Seen the whole thing to date. I watch it for a single, and perhaps stupid reason. I just like seeing that little snit, Five in action. He strongly reminds me of…uh…ahem, a hard-headed know it all kid I knew who had to be right about everything. Even when he was dead wrong. He got it down pat with that sticking that face out at you. And the confusing stance and body language that said he was either going to tackle you, or run like "hail" so you wouldn't beat the "sheep" out of his snotty "ask."


----------



## nixie (Sep 1, 2020)

Well, even better than the first series. That ending, do we really need to wait another year.


----------



## Narkalui (Sep 6, 2020)

Wow! Love this. I think Diego matured in series 2, and he suited that new Grunge look. 5 is absolutely my favourite


----------



## Mouse (Sep 8, 2020)

SPOILERS AHEAD.

Just finished series two last night. I'm a bit surprised by the replies here because I thought it was nowhere near the level of the first series. Nowhere near. I'm a huge Umbrella Academy fan - I've seen the first series more than once, so maybe I'm a bit more critical? But... yeah. I just kinda felt a bit disappointed throughout. The only improvements were Diego and Alison. Luther was reduced to a comedy bit character. Klaus lost any depth. Five was Five still. And Vanya... erm... I don't know what she's like in the comics but it seems now that she's _too_ powerful and I hate that in a character and also, random lesbianism. Is she a lesbian in the comics or have they just done that because Ellen Page is gay? I didn't care for any of the Sissy/Harlan stuff - Vanya can bring people back to life and give them powers. Ok. Eye roll.
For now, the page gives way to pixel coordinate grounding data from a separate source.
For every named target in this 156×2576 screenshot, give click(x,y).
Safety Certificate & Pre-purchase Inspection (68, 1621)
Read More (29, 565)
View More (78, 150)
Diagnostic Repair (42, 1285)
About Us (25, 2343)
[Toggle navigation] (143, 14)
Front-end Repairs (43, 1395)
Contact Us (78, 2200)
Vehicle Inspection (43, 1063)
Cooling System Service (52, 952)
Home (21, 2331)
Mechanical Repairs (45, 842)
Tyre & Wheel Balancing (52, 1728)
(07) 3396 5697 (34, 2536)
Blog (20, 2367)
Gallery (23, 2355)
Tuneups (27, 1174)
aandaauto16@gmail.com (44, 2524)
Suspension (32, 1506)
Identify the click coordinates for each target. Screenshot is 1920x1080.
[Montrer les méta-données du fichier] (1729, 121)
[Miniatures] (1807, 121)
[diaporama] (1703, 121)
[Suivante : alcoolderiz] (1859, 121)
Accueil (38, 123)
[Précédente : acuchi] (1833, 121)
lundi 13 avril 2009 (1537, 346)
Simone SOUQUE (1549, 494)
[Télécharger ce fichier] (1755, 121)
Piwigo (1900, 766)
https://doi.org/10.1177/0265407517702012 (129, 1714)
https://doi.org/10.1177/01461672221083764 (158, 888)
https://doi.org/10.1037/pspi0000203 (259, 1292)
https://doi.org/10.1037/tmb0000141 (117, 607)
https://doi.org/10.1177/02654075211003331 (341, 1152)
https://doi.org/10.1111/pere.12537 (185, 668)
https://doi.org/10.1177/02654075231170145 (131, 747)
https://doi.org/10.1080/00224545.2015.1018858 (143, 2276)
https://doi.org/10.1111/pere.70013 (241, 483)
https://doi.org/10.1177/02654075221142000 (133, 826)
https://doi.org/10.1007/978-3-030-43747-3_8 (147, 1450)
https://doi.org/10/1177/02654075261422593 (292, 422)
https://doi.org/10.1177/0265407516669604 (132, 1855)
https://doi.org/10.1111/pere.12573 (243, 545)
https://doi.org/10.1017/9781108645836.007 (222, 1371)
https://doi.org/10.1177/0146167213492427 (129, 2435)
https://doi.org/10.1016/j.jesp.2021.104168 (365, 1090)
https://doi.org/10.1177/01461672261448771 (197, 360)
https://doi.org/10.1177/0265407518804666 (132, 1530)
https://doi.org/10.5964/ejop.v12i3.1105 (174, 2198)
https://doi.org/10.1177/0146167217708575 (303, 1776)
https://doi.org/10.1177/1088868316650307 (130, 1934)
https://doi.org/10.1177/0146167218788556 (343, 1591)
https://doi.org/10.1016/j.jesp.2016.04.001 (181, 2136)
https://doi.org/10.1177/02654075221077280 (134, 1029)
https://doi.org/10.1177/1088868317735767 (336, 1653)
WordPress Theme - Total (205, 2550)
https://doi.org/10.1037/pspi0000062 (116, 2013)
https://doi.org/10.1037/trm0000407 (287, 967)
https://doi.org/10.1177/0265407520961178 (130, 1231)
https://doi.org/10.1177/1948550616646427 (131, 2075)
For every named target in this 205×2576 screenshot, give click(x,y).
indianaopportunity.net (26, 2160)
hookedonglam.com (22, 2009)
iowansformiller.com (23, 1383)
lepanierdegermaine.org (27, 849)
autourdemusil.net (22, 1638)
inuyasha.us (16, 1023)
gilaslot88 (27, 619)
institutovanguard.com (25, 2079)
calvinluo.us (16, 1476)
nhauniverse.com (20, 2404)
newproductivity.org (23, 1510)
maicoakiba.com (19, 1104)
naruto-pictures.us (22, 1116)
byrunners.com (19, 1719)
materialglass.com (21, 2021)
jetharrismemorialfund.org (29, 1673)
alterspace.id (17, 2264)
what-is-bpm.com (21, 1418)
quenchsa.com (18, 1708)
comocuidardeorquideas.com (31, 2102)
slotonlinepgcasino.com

I liked Lila. Apart from the stupid power reveal, I feel like that was an anti climax. They were just setting up for a Lila versus the entire Umbrella Academy and it doesn't happen. We don't get to see Lila versus Klaus even. Rubbish.

And Ben. Where do I start? I love Ben. I was pleased with him during this series except, he's gone now, or I guess that Ben version/actor is. I thought him being able to posess Klaus was part of Klaus's ability but then, Ben posesses Vanya. Didn't make sense to me. Would've made more sense if they'd shown that it was Klaus enabling Ben to do that. Also, so Klaus can only talk to/call upon the dead who haven't "gone towards the light"... so all those dead soldiers we see him with at the very start of this season have never fully passed over? Those two dead cowboys or whatever they were who caught him, have never 'walked towards the light'? Come on. No.

Which brings me to the very beginning of the season where they're all together fighting the Russians before the nukes come and they're all really working as a team and in control of their powers... Who managed to calm Vanya down enough after she'd blown everything up? Not Ben, obviously, because he was there. Obviously nobody had stopped her from blowing sh*t up because the nukes were coming, but she was fully in control of herself and her powers when we see her at the start, so, what, somebody must've talked her into calming down I guess.

Another thing, at Ben's funeral Five isn't there. So why hasn't Five ever shown any surprise at Ben being dead?

Also, the Swedes were ok but nowhere near Hazel and Cha Cha's level. And the music wasn't as good this series, the fight scenes weren't as good, the cinematography even wasn't as good! None of it felt as dynamic. 

Just disappointing, really. Not to say I didn't enjoy it, because I did. I just had huge expectations and they weren't met.

And! Fart jokes. Urgh. Go away with that.


----------



## BT Jones (Nov 11, 2020)

Wasn't sure if there was a thread for this one.  Just finished watching the end of season 1 last night.  I probably shouldn't be posting at all as this seems to be a thread for fans of the show, but I have to say season 1 was a steady decline from a rather quirky and interesting premise to pure nonsense by the end.

I get that its a graphic novel and is supposed to be a bit out there.  It just didn't know what it wanted to be.  For every fun scene when they crank up the pop music and just go full oddball (the bowling alley), there is so much stuff that is supposed to be straight-faced that you just can't take seriously, particularly all the stuff about time travel.

It did have some great moments, like the weird dance montage scene, and some of the action scenes were good.  Also, the supremely underrated Robert Sheehan was always worth watching.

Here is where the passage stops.